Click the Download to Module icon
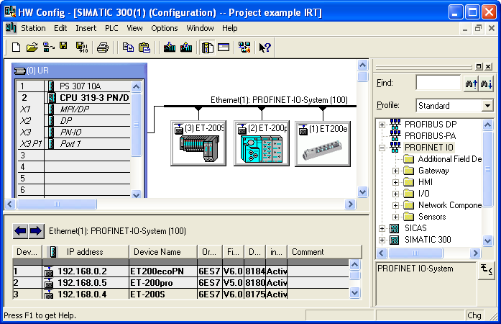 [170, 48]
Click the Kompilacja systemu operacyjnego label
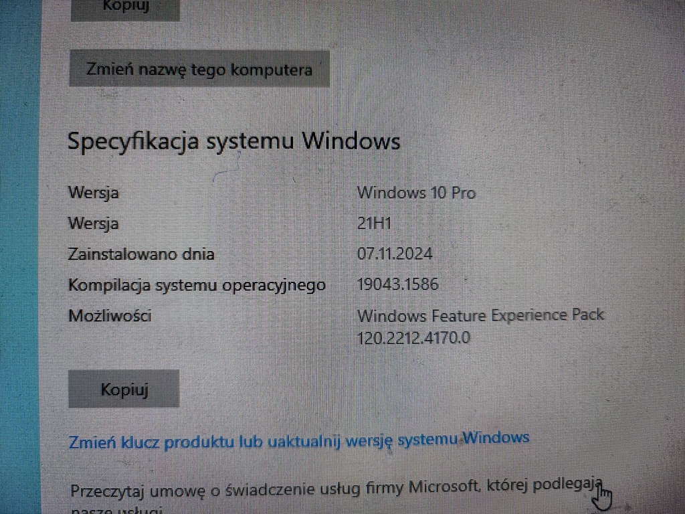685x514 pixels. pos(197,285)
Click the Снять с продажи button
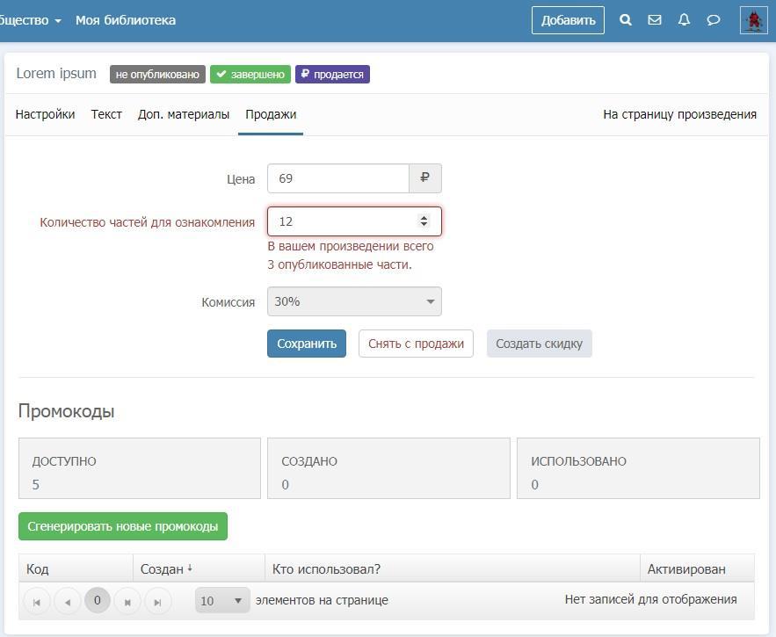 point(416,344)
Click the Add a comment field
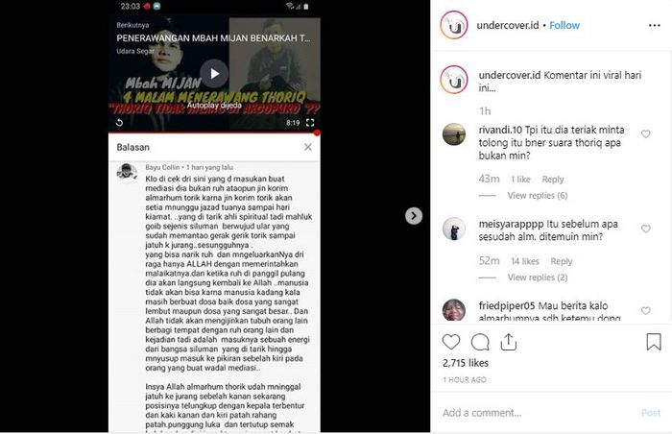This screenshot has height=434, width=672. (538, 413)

-*-*-

== DIRECTIONS ==
Take the entries shown above and quote them verbatim, passing over the pictures.

== ANSWER TO THIS PROBLEM ==
Click the Download to Module icon
 [170, 48]
Click the Kompilacja systemu operacyjnego label
685x514 pixels. pos(197,285)
Click the Снять с продажи button
 point(416,344)
Click the Add a comment field
This screenshot has height=434, width=672. (538, 413)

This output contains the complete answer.